Confession
I am not disabled.
I do not have a mental illness.
I have no addictions to speak of, other then burgers and matzo ball soup (especially when stressed), but I’m pretty sure I can stop whenever I want to. Maybe.
I don’t abuse my son or my dog or my spouse.
I have never smoked a cigarette, and other then my 21st birthday and this one time in Finland, I have never drank alcohol. I have never experimented with drugs.
I have never had sex outside of monogamy.
I was a straight A student, a Varsity athlete, and worked full-time all through high school and collage.
I am afraid of everyone and trust no one.
I am the daughter of an alcoholic and a mother who didn’t want her (and told her that regularly).
I was abused physically and verbally my entire childhood and young adult life.
I moved out when I was 18.
I put myself through college.
I married a safe, stable, loving man who was much smarter then me and had good prospects.
I am extremely loud, appear very confident, and am as strong as an ox.
You see me as strong willed, as brash, as cocky even. But you know nothing. You don’t listen.
The man I married developed a mental illness, complete with addictive behaviors, as he hit his 30’s. Depressed with psychotic episodes, alcoholic, prescription drug abuser. Started smoking.
It happened very slowly.
Hospitals.
Rehab.
Outpatient therapies.
The safe choice I made- something in me maybe knew he was familiar. Maybe it’s true we all seek what we know. Deep down. Maybe I knew. Maybe I’m not so smart. Not so reasonable.
Young mother, keeping it all together. Working 18 hours a day. Trying. No one knows. Until she can’t. And then they do.
I can’t fix him, he doesn’t want to be fixed. I can’t keep him here, he’s not safe. He broke everything. And then I’m the bad guy, right? Unsupportive. Home-wrecker. Not at all understanding. Unsympathetic.
The Disney villain of her own story.
There are no support groups for villains. No hugs for monsters.
All the “right” choices lead to all the wrong places. Where do you go from here? And who stands with us miscreants?
It’s a very alone place, this one.
Tomorrow, I will get up, wake up, and do it all again. And no one will know. Unless they do. And I will keep it (mostly) together as it all falls apart, until it’s all over. And I will start again, me and my son and the dog. Maybe this time, I’ll learn. This time, I’ll do it right. Then you will love me, too. And I won’t be all alone anymore. Maybe this time.
<3
You are not alone. NAMI helps family members devastated by the mental illness of those they have loved. There are support groups for people like you. You are not alone. There are shelters for people like you. I once worked at a battered women’s shelter. Many spouses live in fear due to untreated mental illness. You are not a villian for taking care of yourself and your son. You are a survivor. If your husband sought and participated in treatment, if he was in recovery, then it might be different, but even then it might be in your and your son’s best interest to leave someone who is tearing your life apart.

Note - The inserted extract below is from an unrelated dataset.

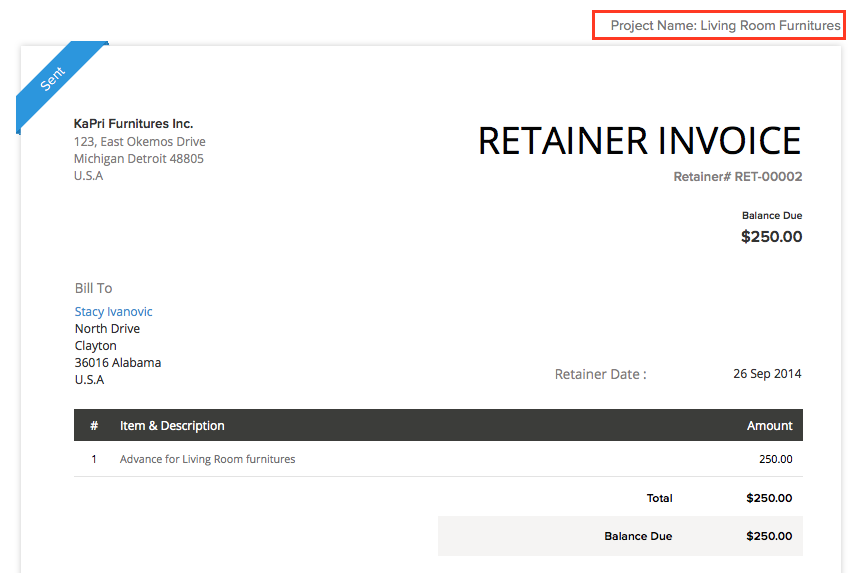Click the Item & Description column header
Viewport: 857px width, 573px height.
coord(172,425)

I am a wife who lives with mental illness. I have not always been an easy woman to love or to live with. But I have always been very motivated to seek treatment. I want to be the best wife and mother that I can be.
Then there is the fact that mental illnesses lie along a spectrum. Some of us do not, cannot respond positively to the treatment options available. Some of us are more fortunate.